MATERIALS PROVIDED:
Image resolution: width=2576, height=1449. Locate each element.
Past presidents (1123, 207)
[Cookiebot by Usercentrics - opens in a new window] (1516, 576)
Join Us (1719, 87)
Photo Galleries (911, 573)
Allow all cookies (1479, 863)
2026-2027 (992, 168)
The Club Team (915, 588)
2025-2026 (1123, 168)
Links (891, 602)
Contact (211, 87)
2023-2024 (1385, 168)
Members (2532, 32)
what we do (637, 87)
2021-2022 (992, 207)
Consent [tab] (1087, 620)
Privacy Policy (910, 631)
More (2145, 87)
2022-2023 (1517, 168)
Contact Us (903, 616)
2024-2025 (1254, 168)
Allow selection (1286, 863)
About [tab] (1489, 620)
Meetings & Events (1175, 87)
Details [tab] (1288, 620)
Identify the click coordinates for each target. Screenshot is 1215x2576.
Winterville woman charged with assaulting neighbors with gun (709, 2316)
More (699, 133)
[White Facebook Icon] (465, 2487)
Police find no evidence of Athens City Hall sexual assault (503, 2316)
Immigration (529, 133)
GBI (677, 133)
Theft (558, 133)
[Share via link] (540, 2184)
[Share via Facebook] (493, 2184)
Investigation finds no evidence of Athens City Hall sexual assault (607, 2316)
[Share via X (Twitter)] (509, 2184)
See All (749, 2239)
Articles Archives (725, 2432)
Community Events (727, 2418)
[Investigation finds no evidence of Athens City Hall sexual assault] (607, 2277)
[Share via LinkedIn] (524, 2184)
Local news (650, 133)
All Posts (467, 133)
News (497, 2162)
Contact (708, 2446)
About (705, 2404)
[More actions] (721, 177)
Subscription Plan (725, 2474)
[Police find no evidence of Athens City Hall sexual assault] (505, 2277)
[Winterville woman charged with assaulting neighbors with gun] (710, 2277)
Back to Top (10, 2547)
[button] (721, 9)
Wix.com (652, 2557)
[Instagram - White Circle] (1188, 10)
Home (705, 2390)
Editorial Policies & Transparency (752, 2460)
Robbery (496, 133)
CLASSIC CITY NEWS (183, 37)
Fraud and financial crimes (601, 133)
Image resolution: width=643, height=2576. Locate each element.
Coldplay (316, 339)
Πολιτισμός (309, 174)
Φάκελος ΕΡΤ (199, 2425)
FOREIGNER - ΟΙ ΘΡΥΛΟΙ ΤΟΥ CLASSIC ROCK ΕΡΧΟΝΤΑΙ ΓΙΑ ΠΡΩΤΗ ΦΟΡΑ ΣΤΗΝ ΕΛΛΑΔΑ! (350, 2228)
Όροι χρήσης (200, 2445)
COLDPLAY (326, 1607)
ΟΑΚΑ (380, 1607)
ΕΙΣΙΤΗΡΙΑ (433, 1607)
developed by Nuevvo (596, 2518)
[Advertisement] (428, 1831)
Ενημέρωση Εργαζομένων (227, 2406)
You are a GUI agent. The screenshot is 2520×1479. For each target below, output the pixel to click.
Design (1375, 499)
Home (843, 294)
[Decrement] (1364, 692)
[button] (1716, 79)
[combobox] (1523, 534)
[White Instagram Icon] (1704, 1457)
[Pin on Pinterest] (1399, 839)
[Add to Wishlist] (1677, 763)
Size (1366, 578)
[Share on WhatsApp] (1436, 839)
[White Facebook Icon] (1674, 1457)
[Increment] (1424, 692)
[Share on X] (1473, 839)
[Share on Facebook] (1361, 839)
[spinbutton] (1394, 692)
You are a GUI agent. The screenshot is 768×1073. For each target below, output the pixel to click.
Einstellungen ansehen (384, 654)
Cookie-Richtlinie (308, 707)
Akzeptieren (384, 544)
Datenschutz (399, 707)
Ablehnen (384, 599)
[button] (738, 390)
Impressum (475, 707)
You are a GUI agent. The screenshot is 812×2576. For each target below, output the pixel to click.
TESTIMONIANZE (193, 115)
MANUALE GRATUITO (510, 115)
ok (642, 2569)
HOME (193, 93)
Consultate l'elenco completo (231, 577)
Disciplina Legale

WHAT YOU ARE ASKED TO DO: Nothing may be left out. Copy each line of the listing exactly.

OUTPUT FOR THIS EXERCISE:
Image resolution: width=2576, height=1449. Locate each element.
Past presidents (1123, 207)
[Cookiebot by Usercentrics - opens in a new window] (1516, 576)
Join Us (1719, 87)
Photo Galleries (911, 573)
Allow all cookies (1479, 863)
2026-2027 (992, 168)
The Club Team (915, 588)
2025-2026 (1123, 168)
Links (891, 602)
Contact (211, 87)
2023-2024 (1385, 168)
Members (2532, 32)
what we do (637, 87)
2021-2022 (992, 207)
Consent [tab] (1087, 620)
Privacy Policy (910, 631)
More (2145, 87)
2022-2023 (1517, 168)
Contact Us (903, 616)
2024-2025 (1254, 168)
Allow selection (1286, 863)
About [tab] (1489, 620)
Meetings & Events (1175, 87)
Details [tab] (1288, 620)
Identify the click coordinates for each target. Screenshot is 1215x2576.
Winterville woman charged with assaulting neighbors with gun (709, 2316)
More (699, 133)
[White Facebook Icon] (465, 2487)
Police find no evidence of Athens City Hall sexual assault (503, 2316)
Immigration (529, 133)
GBI (677, 133)
Theft (558, 133)
[Share via link] (540, 2184)
[Share via Facebook] (493, 2184)
Investigation finds no evidence of Athens City Hall sexual assault (607, 2316)
[Share via X (Twitter)] (509, 2184)
See All (749, 2239)
Articles Archives (725, 2432)
Community Events (727, 2418)
[Investigation finds no evidence of Athens City Hall sexual assault] (607, 2277)
[Share via LinkedIn] (524, 2184)
Local news (650, 133)
All Posts (467, 133)
News (497, 2162)
Contact (708, 2446)
About (705, 2404)
[More actions] (721, 177)
Subscription Plan (725, 2474)
[Police find no evidence of Athens City Hall sexual assault] (505, 2277)
[Winterville woman charged with assaulting neighbors with gun] (710, 2277)
Back to Top (10, 2547)
[button] (721, 9)
Wix.com (652, 2557)
[Instagram - White Circle] (1188, 10)
Home (705, 2390)
Editorial Policies & Transparency (752, 2460)
Robbery (496, 133)
CLASSIC CITY NEWS (183, 37)
Fraud and financial crimes (601, 133)
Image resolution: width=643, height=2576. Locate each element.
Coldplay (316, 339)
Πολιτισμός (309, 174)
Φάκελος ΕΡΤ (199, 2425)
FOREIGNER - ΟΙ ΘΡΥΛΟΙ ΤΟΥ CLASSIC ROCK ΕΡΧΟΝΤΑΙ ΓΙΑ ΠΡΩΤΗ ΦΟΡΑ ΣΤΗΝ ΕΛΛΑΔΑ! (350, 2228)
Όροι χρήσης (200, 2445)
COLDPLAY (326, 1607)
ΟΑΚΑ (380, 1607)
ΕΙΣΙΤΗΡΙΑ (433, 1607)
developed by Nuevvo (596, 2518)
[Advertisement] (428, 1831)
Ενημέρωση Εργαζομένων (227, 2406)
You are a GUI agent. The screenshot is 2520×1479. For each target below, output the pixel to click.
Design (1375, 499)
Home (843, 294)
[Decrement] (1364, 692)
[button] (1716, 79)
[combobox] (1523, 534)
[White Instagram Icon] (1704, 1457)
[Pin on Pinterest] (1399, 839)
[Add to Wishlist] (1677, 763)
Size (1366, 578)
[Share on WhatsApp] (1436, 839)
[White Facebook Icon] (1674, 1457)
[Increment] (1424, 692)
[Share on X] (1473, 839)
[Share on Facebook] (1361, 839)
[spinbutton] (1394, 692)
You are a GUI agent. The screenshot is 768×1073. For each target below, output the pixel to click.
Einstellungen ansehen (384, 654)
Cookie-Richtlinie (308, 707)
Akzeptieren (384, 544)
Datenschutz (399, 707)
Ablehnen (384, 599)
[button] (738, 390)
Impressum (475, 707)
You are a GUI agent. The screenshot is 812×2576. For each target below, output the pixel to click.
TESTIMONIANZE (193, 115)
MANUALE GRATUITO (510, 115)
ok (642, 2569)
HOME (193, 93)
Consultate l'elenco completo (231, 577)
Disciplina Legale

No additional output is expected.